*** Opening of Information given ***

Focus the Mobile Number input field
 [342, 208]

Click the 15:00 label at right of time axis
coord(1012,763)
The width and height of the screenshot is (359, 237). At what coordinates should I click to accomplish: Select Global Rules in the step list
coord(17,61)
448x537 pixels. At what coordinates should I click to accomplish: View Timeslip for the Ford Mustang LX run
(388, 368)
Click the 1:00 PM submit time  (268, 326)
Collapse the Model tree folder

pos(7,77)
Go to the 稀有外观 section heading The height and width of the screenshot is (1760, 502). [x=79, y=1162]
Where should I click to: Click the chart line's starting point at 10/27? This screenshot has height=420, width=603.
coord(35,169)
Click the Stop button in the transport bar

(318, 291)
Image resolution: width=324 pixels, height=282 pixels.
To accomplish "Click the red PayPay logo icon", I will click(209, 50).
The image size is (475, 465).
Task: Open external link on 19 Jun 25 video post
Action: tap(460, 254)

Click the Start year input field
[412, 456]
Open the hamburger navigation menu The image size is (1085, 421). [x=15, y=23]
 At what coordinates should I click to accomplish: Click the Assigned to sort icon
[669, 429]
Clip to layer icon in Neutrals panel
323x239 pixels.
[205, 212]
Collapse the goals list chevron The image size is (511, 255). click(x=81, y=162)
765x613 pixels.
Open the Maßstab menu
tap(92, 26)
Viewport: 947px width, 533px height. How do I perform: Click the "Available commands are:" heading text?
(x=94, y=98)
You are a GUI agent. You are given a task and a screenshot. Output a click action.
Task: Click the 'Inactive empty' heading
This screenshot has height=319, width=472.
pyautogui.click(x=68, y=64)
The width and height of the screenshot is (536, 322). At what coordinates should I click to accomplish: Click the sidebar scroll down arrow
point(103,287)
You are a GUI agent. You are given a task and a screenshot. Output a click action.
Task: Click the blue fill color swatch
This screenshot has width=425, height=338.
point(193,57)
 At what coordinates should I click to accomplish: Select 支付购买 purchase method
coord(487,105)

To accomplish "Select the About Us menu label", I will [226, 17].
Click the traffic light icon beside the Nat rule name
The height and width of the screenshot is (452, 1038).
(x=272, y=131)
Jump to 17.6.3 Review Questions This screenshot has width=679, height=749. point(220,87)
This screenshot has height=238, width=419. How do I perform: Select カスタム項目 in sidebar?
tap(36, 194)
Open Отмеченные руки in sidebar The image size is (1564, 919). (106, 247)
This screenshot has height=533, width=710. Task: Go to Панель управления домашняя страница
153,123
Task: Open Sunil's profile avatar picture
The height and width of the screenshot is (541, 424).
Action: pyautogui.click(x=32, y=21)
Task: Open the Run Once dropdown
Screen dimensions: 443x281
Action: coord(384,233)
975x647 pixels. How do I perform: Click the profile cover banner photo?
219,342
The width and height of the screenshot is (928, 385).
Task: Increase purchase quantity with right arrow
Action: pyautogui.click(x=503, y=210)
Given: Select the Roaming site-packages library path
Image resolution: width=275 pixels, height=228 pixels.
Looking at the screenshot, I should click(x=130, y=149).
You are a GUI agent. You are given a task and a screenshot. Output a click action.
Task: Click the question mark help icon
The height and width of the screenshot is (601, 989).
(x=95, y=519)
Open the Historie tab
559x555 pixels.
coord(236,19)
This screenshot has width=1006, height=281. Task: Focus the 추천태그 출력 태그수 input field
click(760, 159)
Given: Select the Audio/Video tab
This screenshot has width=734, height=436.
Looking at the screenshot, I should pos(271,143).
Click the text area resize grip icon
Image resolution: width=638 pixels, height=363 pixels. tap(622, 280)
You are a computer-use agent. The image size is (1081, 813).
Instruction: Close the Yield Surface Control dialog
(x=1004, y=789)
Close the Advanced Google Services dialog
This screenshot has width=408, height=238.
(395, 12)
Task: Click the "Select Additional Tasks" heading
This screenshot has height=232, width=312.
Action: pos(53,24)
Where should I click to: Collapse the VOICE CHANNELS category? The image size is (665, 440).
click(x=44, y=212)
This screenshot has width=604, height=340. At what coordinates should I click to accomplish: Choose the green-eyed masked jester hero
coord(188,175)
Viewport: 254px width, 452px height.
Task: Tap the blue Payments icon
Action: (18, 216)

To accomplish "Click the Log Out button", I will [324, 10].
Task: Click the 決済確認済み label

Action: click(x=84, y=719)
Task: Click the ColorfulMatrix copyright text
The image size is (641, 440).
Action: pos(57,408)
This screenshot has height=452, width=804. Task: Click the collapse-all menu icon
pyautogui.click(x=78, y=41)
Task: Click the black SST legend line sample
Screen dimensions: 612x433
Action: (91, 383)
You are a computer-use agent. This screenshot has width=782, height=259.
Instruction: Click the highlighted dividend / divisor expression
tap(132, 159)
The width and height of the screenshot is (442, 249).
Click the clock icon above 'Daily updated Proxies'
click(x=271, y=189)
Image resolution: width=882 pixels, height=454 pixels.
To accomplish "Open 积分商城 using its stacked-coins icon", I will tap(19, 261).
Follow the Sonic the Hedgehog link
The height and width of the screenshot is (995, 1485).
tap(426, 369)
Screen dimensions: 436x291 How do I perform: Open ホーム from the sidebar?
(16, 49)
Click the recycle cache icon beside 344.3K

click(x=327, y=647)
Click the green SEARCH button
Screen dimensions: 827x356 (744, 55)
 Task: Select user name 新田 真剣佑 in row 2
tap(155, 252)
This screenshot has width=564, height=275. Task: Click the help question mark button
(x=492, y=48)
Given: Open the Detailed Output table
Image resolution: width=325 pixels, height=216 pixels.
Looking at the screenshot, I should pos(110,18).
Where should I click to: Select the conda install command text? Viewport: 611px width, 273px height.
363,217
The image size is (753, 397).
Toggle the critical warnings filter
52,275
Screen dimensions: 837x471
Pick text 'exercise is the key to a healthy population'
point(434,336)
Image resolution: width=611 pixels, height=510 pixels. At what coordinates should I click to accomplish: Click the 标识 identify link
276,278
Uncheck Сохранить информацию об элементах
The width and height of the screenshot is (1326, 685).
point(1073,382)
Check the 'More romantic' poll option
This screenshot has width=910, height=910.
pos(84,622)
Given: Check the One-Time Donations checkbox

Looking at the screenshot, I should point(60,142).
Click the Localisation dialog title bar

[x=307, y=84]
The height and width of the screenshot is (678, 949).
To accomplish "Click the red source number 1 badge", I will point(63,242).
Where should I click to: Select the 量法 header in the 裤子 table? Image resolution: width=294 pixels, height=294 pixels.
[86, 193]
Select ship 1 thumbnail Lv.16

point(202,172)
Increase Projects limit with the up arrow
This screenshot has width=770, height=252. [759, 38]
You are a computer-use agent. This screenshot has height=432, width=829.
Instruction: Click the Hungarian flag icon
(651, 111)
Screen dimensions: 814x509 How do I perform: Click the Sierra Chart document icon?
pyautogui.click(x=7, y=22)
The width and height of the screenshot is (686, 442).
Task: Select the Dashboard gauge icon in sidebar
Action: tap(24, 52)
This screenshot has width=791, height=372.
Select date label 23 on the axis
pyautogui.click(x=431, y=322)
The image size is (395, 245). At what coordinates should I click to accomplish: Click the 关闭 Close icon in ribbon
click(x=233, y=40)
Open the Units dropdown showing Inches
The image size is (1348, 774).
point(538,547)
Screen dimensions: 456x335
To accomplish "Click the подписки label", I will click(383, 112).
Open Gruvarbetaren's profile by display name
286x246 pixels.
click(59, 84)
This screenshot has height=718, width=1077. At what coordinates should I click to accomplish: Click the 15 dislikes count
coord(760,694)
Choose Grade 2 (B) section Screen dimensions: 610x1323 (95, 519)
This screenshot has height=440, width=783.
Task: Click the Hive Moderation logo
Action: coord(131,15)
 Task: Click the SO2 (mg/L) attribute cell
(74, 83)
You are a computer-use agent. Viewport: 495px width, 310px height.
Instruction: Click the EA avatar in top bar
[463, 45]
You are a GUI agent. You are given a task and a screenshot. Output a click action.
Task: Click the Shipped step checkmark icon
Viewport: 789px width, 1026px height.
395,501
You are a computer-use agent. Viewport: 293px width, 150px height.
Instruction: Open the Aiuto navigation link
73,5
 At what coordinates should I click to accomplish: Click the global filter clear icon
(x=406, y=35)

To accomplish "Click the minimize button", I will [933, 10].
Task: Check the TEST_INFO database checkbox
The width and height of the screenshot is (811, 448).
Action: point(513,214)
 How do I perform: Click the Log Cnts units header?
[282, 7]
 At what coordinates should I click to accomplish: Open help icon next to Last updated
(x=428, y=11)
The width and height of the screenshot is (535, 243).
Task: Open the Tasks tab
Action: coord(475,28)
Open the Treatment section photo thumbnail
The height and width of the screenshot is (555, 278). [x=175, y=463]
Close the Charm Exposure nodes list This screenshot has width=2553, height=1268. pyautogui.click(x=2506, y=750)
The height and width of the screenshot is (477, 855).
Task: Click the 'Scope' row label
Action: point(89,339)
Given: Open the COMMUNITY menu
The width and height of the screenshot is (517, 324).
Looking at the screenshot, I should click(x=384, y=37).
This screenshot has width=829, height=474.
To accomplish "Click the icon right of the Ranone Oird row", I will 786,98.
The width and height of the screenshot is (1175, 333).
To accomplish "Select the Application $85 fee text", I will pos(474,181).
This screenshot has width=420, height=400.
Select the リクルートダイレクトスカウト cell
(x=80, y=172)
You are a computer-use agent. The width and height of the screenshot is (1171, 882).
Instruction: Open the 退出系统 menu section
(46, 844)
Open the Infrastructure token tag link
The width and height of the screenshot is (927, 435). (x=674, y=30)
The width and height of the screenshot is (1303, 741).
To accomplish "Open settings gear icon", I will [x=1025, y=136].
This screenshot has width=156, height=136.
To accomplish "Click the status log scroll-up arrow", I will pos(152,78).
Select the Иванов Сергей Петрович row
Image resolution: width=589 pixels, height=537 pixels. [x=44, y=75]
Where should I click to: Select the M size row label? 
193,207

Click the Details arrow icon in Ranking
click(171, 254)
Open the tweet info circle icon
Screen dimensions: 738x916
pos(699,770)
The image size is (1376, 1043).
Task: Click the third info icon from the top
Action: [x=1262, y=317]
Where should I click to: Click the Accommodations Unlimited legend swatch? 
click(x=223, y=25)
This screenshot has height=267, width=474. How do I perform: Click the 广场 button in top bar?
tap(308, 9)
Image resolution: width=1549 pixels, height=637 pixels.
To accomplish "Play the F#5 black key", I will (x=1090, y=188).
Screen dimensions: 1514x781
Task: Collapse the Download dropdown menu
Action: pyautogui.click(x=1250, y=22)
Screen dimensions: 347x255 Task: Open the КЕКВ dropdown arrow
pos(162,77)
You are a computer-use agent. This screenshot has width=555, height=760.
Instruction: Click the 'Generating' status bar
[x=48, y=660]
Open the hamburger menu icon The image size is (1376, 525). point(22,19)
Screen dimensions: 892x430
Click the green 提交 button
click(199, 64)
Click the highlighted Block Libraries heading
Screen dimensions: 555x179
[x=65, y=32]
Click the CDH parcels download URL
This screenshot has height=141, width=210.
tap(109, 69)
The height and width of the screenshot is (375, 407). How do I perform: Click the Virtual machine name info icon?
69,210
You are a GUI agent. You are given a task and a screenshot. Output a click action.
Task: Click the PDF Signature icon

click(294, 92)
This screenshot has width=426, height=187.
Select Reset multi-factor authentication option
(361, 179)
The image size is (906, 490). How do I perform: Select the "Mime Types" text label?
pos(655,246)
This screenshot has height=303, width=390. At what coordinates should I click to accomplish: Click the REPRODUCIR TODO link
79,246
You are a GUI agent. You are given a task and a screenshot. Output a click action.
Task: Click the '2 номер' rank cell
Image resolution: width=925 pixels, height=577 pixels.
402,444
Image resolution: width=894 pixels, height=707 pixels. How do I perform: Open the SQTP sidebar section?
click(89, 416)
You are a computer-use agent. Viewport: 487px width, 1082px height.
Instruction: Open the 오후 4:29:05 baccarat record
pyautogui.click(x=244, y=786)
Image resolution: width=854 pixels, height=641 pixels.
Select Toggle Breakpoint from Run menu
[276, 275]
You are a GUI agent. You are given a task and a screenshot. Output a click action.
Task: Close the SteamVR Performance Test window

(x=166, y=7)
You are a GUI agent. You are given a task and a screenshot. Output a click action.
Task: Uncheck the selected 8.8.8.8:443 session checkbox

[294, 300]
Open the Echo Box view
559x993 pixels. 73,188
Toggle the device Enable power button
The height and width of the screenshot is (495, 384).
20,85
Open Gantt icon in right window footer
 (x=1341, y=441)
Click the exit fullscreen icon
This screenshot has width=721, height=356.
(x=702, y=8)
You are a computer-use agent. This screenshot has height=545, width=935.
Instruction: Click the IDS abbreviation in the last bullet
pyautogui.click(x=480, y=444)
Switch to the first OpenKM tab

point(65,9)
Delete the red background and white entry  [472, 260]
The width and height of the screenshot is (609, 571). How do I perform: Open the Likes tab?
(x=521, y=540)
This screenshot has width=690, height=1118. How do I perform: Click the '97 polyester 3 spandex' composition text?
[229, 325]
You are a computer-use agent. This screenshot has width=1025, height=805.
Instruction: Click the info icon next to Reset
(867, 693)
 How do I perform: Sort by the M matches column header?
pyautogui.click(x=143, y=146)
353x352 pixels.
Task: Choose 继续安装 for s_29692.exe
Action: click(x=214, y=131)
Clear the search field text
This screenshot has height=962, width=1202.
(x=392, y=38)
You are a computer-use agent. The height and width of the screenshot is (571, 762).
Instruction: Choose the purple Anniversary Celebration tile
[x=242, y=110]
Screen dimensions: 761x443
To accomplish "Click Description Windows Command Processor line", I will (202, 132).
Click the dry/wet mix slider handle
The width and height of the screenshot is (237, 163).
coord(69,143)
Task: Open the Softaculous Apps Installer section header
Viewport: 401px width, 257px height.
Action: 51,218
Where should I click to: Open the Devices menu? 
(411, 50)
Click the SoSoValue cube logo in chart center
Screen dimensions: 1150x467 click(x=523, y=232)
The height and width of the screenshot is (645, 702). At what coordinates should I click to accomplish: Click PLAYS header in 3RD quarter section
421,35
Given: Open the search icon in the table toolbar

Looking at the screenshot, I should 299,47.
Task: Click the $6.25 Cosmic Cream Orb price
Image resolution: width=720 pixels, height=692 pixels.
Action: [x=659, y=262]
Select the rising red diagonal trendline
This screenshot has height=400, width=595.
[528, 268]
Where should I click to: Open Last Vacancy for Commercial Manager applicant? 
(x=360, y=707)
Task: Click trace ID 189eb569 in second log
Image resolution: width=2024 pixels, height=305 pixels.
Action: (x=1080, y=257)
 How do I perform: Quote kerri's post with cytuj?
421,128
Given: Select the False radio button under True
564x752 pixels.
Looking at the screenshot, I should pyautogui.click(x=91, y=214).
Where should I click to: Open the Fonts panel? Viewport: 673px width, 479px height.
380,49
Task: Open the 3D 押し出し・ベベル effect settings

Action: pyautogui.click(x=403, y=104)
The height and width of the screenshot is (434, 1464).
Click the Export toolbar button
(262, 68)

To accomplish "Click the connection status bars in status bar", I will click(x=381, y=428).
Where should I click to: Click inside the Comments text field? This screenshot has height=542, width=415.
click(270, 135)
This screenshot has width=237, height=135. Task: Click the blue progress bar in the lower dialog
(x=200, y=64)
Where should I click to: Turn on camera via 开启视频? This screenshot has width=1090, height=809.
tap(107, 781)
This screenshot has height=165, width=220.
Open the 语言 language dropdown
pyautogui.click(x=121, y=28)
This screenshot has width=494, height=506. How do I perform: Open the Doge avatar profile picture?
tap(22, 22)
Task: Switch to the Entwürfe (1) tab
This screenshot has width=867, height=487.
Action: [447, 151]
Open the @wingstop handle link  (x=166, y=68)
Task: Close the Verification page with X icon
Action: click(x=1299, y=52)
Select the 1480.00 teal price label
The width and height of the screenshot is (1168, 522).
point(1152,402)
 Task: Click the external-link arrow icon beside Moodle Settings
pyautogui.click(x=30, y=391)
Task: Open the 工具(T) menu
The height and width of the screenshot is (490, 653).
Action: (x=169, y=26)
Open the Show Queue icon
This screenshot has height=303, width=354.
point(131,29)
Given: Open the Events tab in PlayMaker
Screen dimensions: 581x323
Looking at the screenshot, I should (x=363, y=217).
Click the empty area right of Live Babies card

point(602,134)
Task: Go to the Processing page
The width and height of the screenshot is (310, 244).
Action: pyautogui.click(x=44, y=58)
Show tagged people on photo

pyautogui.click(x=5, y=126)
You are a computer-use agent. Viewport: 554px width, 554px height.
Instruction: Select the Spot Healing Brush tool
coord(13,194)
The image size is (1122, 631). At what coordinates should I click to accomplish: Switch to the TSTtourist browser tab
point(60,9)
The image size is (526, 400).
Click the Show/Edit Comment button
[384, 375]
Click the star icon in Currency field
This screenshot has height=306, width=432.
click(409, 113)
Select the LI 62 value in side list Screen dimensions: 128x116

*** Close of Information given ***

* [What is expected]
Please reproduce exactly the lines above, beginning with the first and ending with the line that contains "Image resolution: width=324", and include nothing outside that range.

* [Exercise result]
Focus the Mobile Number input field
 [342, 208]

Click the 15:00 label at right of time axis
coord(1012,763)
The width and height of the screenshot is (359, 237). At what coordinates should I click to accomplish: Select Global Rules in the step list
coord(17,61)
448x537 pixels. At what coordinates should I click to accomplish: View Timeslip for the Ford Mustang LX run
(388, 368)
Click the 1:00 PM submit time  (268, 326)
Collapse the Model tree folder

pos(7,77)
Go to the 稀有外观 section heading The height and width of the screenshot is (1760, 502). [x=79, y=1162]
Where should I click to: Click the chart line's starting point at 10/27? This screenshot has height=420, width=603.
coord(35,169)
Click the Stop button in the transport bar

(318, 291)
Image resolution: width=324 pixels, height=282 pixels.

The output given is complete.